### [Element lookup entries]

-- start --

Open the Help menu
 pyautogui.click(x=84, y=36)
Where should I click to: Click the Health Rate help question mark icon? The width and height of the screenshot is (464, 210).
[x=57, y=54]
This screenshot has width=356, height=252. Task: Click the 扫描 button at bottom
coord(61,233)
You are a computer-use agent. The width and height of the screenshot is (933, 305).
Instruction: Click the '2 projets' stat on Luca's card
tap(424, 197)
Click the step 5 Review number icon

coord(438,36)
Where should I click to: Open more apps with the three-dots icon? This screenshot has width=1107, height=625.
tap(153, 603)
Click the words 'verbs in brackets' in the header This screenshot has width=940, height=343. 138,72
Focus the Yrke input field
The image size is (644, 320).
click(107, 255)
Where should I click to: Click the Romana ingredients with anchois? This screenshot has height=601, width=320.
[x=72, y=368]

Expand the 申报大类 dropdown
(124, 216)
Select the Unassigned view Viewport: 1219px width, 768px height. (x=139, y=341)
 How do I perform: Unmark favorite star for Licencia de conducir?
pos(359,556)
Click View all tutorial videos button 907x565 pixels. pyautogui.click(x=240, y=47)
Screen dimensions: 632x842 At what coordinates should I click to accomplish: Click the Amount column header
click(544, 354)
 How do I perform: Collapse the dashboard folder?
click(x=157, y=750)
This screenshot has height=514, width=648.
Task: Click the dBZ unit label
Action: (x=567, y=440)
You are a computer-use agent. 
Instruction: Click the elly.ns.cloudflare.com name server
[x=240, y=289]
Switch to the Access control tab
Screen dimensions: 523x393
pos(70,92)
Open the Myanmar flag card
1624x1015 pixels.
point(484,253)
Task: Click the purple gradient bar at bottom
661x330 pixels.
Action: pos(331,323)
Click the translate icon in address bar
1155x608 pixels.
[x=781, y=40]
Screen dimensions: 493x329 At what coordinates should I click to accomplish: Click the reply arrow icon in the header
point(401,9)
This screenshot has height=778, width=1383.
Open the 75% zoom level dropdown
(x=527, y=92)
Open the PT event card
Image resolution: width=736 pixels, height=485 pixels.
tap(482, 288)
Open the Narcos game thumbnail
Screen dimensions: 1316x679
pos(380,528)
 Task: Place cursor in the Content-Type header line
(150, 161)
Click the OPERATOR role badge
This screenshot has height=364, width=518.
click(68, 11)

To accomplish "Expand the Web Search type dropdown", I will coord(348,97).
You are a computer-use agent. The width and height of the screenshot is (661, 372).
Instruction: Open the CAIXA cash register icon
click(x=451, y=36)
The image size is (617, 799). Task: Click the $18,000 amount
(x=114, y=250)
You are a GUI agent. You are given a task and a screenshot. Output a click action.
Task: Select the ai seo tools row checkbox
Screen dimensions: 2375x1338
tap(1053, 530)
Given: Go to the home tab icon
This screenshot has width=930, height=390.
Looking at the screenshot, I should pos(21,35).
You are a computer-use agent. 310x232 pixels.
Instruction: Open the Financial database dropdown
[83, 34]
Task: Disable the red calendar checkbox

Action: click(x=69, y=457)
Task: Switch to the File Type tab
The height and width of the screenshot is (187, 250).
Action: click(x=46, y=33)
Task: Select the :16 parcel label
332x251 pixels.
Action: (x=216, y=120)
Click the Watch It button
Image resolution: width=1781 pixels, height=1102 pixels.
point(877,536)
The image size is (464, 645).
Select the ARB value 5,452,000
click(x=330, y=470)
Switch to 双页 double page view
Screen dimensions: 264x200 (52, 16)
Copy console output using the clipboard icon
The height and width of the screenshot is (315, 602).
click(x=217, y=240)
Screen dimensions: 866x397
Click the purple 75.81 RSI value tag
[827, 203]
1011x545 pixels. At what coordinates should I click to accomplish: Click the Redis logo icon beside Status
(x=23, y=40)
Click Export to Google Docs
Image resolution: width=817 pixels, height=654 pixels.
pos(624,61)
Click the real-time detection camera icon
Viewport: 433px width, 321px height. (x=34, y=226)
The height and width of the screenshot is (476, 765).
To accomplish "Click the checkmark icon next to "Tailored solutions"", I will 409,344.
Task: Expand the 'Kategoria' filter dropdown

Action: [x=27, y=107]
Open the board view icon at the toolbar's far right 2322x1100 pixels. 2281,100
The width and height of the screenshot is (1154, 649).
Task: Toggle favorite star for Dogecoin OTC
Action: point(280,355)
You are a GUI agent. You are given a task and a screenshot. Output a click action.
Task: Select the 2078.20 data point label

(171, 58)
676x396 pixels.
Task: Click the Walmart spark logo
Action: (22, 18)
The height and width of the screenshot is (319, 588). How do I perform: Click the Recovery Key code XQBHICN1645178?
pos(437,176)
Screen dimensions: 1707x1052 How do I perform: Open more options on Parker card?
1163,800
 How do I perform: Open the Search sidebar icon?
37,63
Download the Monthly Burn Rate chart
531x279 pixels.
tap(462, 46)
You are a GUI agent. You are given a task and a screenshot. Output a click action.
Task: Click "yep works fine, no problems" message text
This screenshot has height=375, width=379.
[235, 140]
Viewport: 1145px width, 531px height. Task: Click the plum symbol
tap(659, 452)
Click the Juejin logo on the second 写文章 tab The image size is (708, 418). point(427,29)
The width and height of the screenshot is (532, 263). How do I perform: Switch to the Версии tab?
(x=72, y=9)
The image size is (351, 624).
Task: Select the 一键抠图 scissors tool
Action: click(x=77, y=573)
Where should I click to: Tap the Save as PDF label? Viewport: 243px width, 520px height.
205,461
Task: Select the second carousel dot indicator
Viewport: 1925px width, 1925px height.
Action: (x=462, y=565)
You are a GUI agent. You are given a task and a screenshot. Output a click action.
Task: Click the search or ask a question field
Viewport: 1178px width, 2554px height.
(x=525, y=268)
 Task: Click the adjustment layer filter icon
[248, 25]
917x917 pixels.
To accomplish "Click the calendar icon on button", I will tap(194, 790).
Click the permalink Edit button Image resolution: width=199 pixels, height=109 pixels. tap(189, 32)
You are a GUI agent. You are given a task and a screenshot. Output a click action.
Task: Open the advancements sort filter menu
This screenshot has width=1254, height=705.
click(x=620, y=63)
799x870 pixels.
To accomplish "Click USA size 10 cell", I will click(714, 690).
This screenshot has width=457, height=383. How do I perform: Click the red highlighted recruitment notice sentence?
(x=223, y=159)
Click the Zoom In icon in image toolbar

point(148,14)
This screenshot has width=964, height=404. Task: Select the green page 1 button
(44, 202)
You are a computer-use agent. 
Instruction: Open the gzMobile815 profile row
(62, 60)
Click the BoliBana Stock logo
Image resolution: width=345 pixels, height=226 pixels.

-- end --

### [YOUR TASK]
Rewrite every line of the entries above as a Markdown table with the columns "Row" and "Line". Put a sequential row number in "Row" and the line's text in "Line", and leave out blank lines.

### [COMPLETED EXERCISE]
| Row | Line |
|---|---|
| 1 | Open the Help menu |
| 2 |  pyautogui.click(x=84, y=36) |
| 3 | Where should I click to: Click the Health Rate help question mark icon? The width and height of the screenshot is (464, 210). |
| 4 | [x=57, y=54] |
| 5 | This screenshot has width=356, height=252. Task: Click the 扫描 button at bottom |
| 6 | coord(61,233) |
| 7 | You are a computer-use agent. The width and height of the screenshot is (933, 305). |
| 8 | Instruction: Click the '2 projets' stat on Luca's card |
| 9 | tap(424, 197) |
| 10 | Click the step 5 Review number icon |
| 11 | coord(438,36) |
| 12 | Where should I click to: Open more apps with the three-dots icon? This screenshot has width=1107, height=625. |
| 13 | tap(153, 603) |
| 14 | Click the words 'verbs in brackets' in the header This screenshot has width=940, height=343. 138,72 |
| 15 | Focus the Yrke input field |
| 16 | The image size is (644, 320). |
| 17 | click(107, 255) |
| 18 | Where should I click to: Click the Romana ingredients with anchois? This screenshot has height=601, width=320. |
| 19 | [x=72, y=368] |
| 20 | Expand the 申报大类 dropdown |
| 21 | (124, 216) |
| 22 | Select the Unassigned view Viewport: 1219px width, 768px height. (x=139, y=341) |
| 23 |  How do I perform: Unmark favorite star for Licencia de conducir? |
| 24 | pos(359,556) |
| 25 | Click View all tutorial videos button 907x565 pixels. pyautogui.click(x=240, y=47) |
| 26 | Screen dimensions: 632x842 At what coordinates should I click to accomplish: Click the Amount column header |
| 27 | click(544, 354) |
| 28 |  How do I perform: Collapse the dashboard folder? |
| 29 | click(x=157, y=750) |
| 30 | This screenshot has height=514, width=648. |
| 31 | Task: Click the dBZ unit label |
| 32 | Action: (x=567, y=440) |
| 33 | You are a computer-use agent.  |
| 34 | Instruction: Click the elly.ns.cloudflare.com name server |
| 35 | [x=240, y=289] |
| 36 | Switch to the Access control tab |
| 37 | Screen dimensions: 523x393 |
| 38 | pos(70,92) |
| 39 | Open the Myanmar flag card |
| 40 | 1624x1015 pixels. |
| 41 | point(484,253) |
| 42 | Task: Click the purple gradient bar at bottom |
| 43 | 661x330 pixels. |
| 44 | Action: pos(331,323) |
| 45 | Click the translate icon in address bar |
| 46 | 1155x608 pixels. |
| 47 | [x=781, y=40] |
| 48 | Screen dimensions: 493x329 At what coordinates should I click to accomplish: Click the reply arrow icon in the header |
| 49 | point(401,9) |
| 50 | This screenshot has height=778, width=1383. |
| 51 | Open the 75% zoom level dropdown |
| 52 | (x=527, y=92) |
| 53 | Open the PT event card |
| 54 | Image resolution: width=736 pixels, height=485 pixels. |
| 55 | tap(482, 288) |
| 56 | Open the Narcos game thumbnail |
| 57 | Screen dimensions: 1316x679 |
| 58 | pos(380,528) |
| 59 |  Task: Place cursor in the Content-Type header line |
| 60 | (150, 161) |
| 61 | Click the OPERATOR role badge |
| 62 | This screenshot has height=364, width=518. |
| 63 | click(68, 11) |
| 64 | To accomplish "Expand the Web Search type dropdown", I will coord(348,97). |
| 65 | You are a computer-use agent. The width and height of the screenshot is (661, 372). |
| 66 | Instruction: Open the CAIXA cash register icon |
| 67 | click(x=451, y=36) |
| 68 | The image size is (617, 799). Task: Click the $18,000 amount |
| 69 | (x=114, y=250) |
| 70 | You are a GUI agent. You are given a task and a screenshot. Output a click action. |
| 71 | Task: Select the ai seo tools row checkbox |
| 72 | Screen dimensions: 2375x1338 |
| 73 | tap(1053, 530) |
| 74 | Given: Go to the home tab icon |
| 75 | This screenshot has width=930, height=390. |
| 76 | Looking at the screenshot, I should pos(21,35). |
| 77 | You are a computer-use agent. 310x232 pixels. |
| 78 | Instruction: Open the Financial database dropdown |
| 79 | [83, 34] |
| 80 | Task: Disable the red calendar checkbox |
| 81 | Action: click(x=69, y=457) |
| 82 | Task: Switch to the File Type tab |
| 83 | The height and width of the screenshot is (187, 250). |
| 84 | Action: click(x=46, y=33) |
| 85 | Task: Select the :16 parcel label |
| 86 | 332x251 pixels. |
| 87 | Action: (x=216, y=120) |
| 88 | Click the Watch It button |
| 89 | Image resolution: width=1781 pixels, height=1102 pixels. |
| 90 | point(877,536) |
| 91 | The image size is (464, 645). |
| 92 | Select the ARB value 5,452,000 |
| 93 | click(x=330, y=470) |
| 94 | Switch to 双页 double page view |
| 95 | Screen dimensions: 264x200 (52, 16) |
| 96 | Copy console output using the clipboard icon |
| 97 | The height and width of the screenshot is (315, 602). |
| 98 | click(x=217, y=240) |
| 99 | Screen dimensions: 866x397 |
| 100 | Click the purple 75.81 RSI value tag |
| 101 | [827, 203] |
| 102 | 1011x545 pixels. At what coordinates should I click to accomplish: Click the Redis logo icon beside Status |
| 103 | (x=23, y=40) |
| 104 | Click Export to Google Docs |
| 105 | Image resolution: width=817 pixels, height=654 pixels. |
| 106 | pos(624,61) |
| 107 | Click the real-time detection camera icon |
| 108 | Viewport: 433px width, 321px height. (x=34, y=226) |
| 109 | The height and width of the screenshot is (476, 765). |
| 110 | To accomplish "Click the checkmark icon next to "Tailored solutions"", I will 409,344. |
| 111 | Task: Expand the 'Kategoria' filter dropdown |
| 112 | Action: [x=27, y=107] |
| 113 | Open the board view icon at the toolbar's far right 2322x1100 pixels. 2281,100 |
| 114 | The width and height of the screenshot is (1154, 649). |
| 115 | Task: Toggle favorite star for Dogecoin OTC |
| 116 | Action: point(280,355) |
| 117 | You are a GUI agent. You are given a task and a screenshot. Output a click action. |
| 118 | Task: Select the 2078.20 data point label |
| 119 | (171, 58) |
| 120 | 676x396 pixels. |
| 121 | Task: Click the Walmart spark logo |
| 122 | Action: (22, 18) |
| 123 | The height and width of the screenshot is (319, 588). How do I perform: Click the Recovery Key code XQBHICN1645178? |
| 124 | pos(437,176) |
| 125 | Screen dimensions: 1707x1052 How do I perform: Open more options on Parker card? |
| 126 | 1163,800 |
| 127 |  How do I perform: Open the Search sidebar icon? |
| 128 | 37,63 |
| 129 | Download the Monthly Burn Rate chart |
| 130 | 531x279 pixels. |
| 131 | tap(462, 46) |
| 132 | You are a GUI agent. You are given a task and a screenshot. Output a click action. |
| 133 | Task: Click "yep works fine, no problems" message text |
| 134 | This screenshot has height=375, width=379. |
| 135 | [235, 140] |
| 136 | Viewport: 1145px width, 531px height. Task: Click the plum symbol |
| 137 | tap(659, 452) |
| 138 | Click the Juejin logo on the second 写文章 tab The image size is (708, 418). point(427,29) |
| 139 | The width and height of the screenshot is (532, 263). How do I perform: Switch to the Версии tab? |
| 140 | (x=72, y=9) |
| 141 | The image size is (351, 624). |
| 142 | Task: Select the 一键抠图 scissors tool |
| 143 | Action: click(x=77, y=573) |
| 144 | Where should I click to: Tap the Save as PDF label? Viewport: 243px width, 520px height. |
| 145 | 205,461 |
| 146 | Task: Select the second carousel dot indicator |
| 147 | Viewport: 1925px width, 1925px height. |
| 148 | Action: (x=462, y=565) |
| 149 | You are a GUI agent. You are given a task and a screenshot. Output a click action. |
| 150 | Task: Click the search or ask a question field |
| 151 | Viewport: 1178px width, 2554px height. |
| 152 | (x=525, y=268) |
| 153 |  Task: Click the adjustment layer filter icon |
| 154 | [248, 25] |
| 155 | 917x917 pixels. |
| 156 | To accomplish "Click the calendar icon on button", I will tap(194, 790). |
| 157 | Click the permalink Edit button Image resolution: width=199 pixels, height=109 pixels. tap(189, 32) |
| 158 | You are a GUI agent. You are given a task and a screenshot. Output a click action. |
| 159 | Task: Open the advancements sort filter menu |
| 160 | This screenshot has width=1254, height=705. |
| 161 | click(x=620, y=63) |
| 162 | 799x870 pixels. |
| 163 | To accomplish "Click USA size 10 cell", I will click(714, 690). |
| 164 | This screenshot has width=457, height=383. How do I perform: Click the red highlighted recruitment notice sentence? |
| 165 | (x=223, y=159) |
| 166 | Click the Zoom In icon in image toolbar |
| 167 | point(148,14) |
| 168 | This screenshot has width=964, height=404. Task: Select the green page 1 button |
| 169 | (44, 202) |
| 170 | You are a computer-use agent.  |
| 171 | Instruction: Open the gzMobile815 profile row |
| 172 | (62, 60) |
| 173 | Click the BoliBana Stock logo |
| 174 | Image resolution: width=345 pixels, height=226 pixels. |